The U.S. economy grew at a 1.8 percent annual rate in the July-September quarter, stubbornly defying some economists' assertions that a recession began during the summer, the Commerce Department reported yesterday. It was the economy's strongest performance in a year and a half.

Nevertheless, many private economists continued to predict that the impact of rising oil prices and plummetting consumer confidence will trigger a recession, with a substantial decline in the gross national product, before the end of the year.

Bush administration economists were among those surprised by the economy's strength in the third quarter, compared with the 0.4 percent rate of growth in the second quarter. They agreed that growth in the current quarter and the first three months of 1991 will be well below the third-quarter pace. But they insisted no recession is imminent.

"Our best guess is that the economy will grow, although the next quarter or two will probably be somewhat weaker," said Michael Boskin, chairman of the Council of Economic Advisers.

At the Commerce Department, undersecretary for economic affairs Michael Darby, said, "This ... contradicts those who believe we are in a recession or are about to enter one. We expect the economy to continue to expand at a modest pace for the remainder of the year and in 1991."

In yesterday's advance report on GNP -- which will be revised twice as more complete information becomes available -- both consumer spending and business investment were stronger than all but a few forecasters had expected.

Meanwhile, inflation ran at a 4.1 percent rate in the quarter, up slightly from a 3.9 percent rate in the previous three months. More of the impact of soaring oil prices will show up in the GNP price index this quarter.

Despite the oil price shock, which according to two national surveys has knocked consumer confidence into a tailspin, households stepped up their spending at a 3.6 percent rate, after adjustment for inflation.

This compared with a 0.2 percent rate in the previous three months. Automobile sales gained, as did purchases of services, including more gas and electricity bought to cope with unusually hot summer weather in parts of the country, the department said.

Business investment gains were concentrated in the transportation sector, as carmakers made large fleet sales to car rental companies.

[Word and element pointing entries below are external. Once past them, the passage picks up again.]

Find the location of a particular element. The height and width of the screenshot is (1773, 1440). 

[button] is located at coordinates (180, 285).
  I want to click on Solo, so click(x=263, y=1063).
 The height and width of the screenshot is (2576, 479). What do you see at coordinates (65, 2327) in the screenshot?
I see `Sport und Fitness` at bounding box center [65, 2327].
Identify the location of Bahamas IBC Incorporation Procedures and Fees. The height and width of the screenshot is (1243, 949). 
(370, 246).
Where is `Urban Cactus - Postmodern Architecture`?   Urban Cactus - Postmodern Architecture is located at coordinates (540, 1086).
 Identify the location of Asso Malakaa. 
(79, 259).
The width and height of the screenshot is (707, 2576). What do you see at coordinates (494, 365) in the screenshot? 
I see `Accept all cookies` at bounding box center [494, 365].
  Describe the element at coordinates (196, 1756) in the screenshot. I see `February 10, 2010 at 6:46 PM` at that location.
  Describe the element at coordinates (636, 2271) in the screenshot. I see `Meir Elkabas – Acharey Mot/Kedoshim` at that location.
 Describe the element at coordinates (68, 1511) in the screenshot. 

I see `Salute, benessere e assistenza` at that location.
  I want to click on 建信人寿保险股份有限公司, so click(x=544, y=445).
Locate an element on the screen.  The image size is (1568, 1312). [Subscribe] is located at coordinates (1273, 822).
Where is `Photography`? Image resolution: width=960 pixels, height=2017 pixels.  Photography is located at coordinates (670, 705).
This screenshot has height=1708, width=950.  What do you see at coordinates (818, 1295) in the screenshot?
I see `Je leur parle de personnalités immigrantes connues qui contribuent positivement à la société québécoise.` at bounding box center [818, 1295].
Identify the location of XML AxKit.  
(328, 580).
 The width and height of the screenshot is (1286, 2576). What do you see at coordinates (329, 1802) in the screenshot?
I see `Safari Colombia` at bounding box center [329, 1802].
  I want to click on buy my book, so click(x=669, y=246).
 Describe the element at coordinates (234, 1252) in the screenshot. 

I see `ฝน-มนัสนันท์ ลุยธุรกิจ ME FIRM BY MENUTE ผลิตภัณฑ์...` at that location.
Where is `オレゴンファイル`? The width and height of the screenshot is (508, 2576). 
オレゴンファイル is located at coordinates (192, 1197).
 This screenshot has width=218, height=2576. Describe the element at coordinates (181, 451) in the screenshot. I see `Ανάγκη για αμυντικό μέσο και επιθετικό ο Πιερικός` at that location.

Negatives for the quarter included another sharp drop in housing construction, a small increase in the trade deficit, which tends to depress GNP, and a smaller increase in business inventories than in the second quarter.

Housing construction has now declined in seven of the last eight quarters and no one disputes that that industry is mired deep in recession. In a separate report, the Commerce Department said sales of new homes fell 6 percent in September to an annual rate of 503,000 units. It was the ninth drop in the past year and the worst in the last six months. Regionally, the September decline was worst in the Northeast, where only 54,000 new homes were sold.

For all the unexpected show of strength in the report, most forecasters were not changing their prediction that the longest peacetime expansion in the nation's history is coming to an end. The expansion began in December 1982 after the severe recession that began the year before.

"There is nothing in here that would cause me to change my forecast," said L. Douglas Lee, chief economist of Washington Analysis Co., though he, too, was surprised by the third-quarter gains. "What we saw in the third quarter does not carry over," Lee said. "I am predicting a recession that lasts three quarters with declines of between 1 percent and 2 percent annual rates each quarter. I am calling it a mild kind of recession, and not one that lasts a year."

Similarly, economist Roger Brinner of DRI/McGraw-Hill, who came very close in calling the third-quarter numbers, also expects a recession to begin this quarter. "The report doesn't change our forecast at all; it was so close to what we predicted," Brinner said. "Why was it so good? Until the Iraqi invasion, consumers thought we were going to have a soft landing" and no recession, he said. Now the confrontation in the Middle East and the uncertainty surrounding it has "devastated consumer confidence." That loss of confidence will have more of an economic impact than the loss of purchasing power associated with the sharp rise in oil prices, he added.

"I think we will get a reversal of the third-quarter gain, a 1.5 percent to 2 percent decline, in the fourth quarter," Brinner predicted.

A further small drop is likely in the first quarter and possibly in the second, Brinner said. "The recession will end when oil prices fall and stay down, because you have to restore confidence and purchasing power," he said.